Start of Block

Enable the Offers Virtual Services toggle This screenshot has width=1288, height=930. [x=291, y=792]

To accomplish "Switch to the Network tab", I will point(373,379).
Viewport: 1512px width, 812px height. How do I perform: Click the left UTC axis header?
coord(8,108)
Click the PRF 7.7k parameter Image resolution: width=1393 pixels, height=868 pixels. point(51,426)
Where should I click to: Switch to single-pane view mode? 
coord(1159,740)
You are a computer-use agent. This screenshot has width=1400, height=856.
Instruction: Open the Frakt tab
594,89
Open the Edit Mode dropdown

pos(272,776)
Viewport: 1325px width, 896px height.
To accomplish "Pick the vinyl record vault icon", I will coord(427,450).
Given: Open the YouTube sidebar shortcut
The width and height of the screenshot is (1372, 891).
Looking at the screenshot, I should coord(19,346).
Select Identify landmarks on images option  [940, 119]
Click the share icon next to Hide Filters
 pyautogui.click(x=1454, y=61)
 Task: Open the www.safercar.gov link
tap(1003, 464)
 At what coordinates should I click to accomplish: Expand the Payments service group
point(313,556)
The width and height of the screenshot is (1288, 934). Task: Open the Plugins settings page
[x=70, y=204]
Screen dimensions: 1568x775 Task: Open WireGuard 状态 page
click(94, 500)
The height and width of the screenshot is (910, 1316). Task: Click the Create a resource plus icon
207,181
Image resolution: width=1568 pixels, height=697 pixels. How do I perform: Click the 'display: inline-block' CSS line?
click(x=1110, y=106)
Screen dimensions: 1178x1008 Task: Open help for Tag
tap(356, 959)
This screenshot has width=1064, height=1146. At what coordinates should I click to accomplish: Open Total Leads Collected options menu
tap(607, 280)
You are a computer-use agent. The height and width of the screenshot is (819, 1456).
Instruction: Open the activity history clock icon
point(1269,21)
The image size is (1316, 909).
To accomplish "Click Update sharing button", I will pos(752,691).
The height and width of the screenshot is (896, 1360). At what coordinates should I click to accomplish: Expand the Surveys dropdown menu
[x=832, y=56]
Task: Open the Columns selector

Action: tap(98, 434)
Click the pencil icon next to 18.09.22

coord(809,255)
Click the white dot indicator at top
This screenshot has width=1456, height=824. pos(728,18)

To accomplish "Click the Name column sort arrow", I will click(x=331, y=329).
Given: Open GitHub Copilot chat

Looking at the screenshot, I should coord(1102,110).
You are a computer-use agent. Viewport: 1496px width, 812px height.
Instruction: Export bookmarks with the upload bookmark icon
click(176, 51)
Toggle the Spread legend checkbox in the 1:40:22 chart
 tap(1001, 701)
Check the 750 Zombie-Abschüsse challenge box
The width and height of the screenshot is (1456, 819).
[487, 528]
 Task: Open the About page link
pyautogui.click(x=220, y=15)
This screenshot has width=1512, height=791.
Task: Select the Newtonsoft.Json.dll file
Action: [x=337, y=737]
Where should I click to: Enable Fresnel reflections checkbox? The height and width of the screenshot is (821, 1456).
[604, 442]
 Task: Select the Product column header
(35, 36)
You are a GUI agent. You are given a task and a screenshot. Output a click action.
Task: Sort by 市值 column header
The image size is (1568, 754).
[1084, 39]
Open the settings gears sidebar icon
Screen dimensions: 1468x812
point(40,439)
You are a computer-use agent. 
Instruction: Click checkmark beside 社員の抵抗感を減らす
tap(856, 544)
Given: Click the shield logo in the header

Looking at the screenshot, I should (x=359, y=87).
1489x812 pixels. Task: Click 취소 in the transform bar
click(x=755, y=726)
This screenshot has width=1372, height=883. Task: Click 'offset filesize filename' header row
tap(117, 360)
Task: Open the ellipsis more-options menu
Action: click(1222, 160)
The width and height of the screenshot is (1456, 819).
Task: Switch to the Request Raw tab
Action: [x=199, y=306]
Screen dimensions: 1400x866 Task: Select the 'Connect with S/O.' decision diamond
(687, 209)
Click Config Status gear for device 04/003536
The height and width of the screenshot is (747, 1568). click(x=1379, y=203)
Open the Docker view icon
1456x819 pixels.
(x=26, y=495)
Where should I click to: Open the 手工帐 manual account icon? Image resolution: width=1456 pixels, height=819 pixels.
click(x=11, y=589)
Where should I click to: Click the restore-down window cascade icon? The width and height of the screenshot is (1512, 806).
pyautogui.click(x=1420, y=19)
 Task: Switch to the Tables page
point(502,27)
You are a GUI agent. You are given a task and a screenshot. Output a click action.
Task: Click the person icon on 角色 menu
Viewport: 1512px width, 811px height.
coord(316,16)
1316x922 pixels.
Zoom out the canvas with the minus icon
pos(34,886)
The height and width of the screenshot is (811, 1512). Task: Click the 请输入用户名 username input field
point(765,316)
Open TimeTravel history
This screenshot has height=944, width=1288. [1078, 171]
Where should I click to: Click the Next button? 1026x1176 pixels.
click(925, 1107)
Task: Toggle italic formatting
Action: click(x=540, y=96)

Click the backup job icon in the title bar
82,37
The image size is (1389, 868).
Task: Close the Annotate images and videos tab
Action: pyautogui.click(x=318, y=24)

End of Block

> [ABOUT THIS TASK] Working through the data above, find every line holding "will" and copy it.

> [WRITTEN SOLUTION]
To accomplish "Switch to the Network tab", I will point(373,379).
To accomplish "Pick the vinyl record vault icon", I will coord(427,450).
To accomplish "Click Update sharing button", I will pos(752,691).
To accomplish "Click the Name column sort arrow", I will click(x=331, y=329).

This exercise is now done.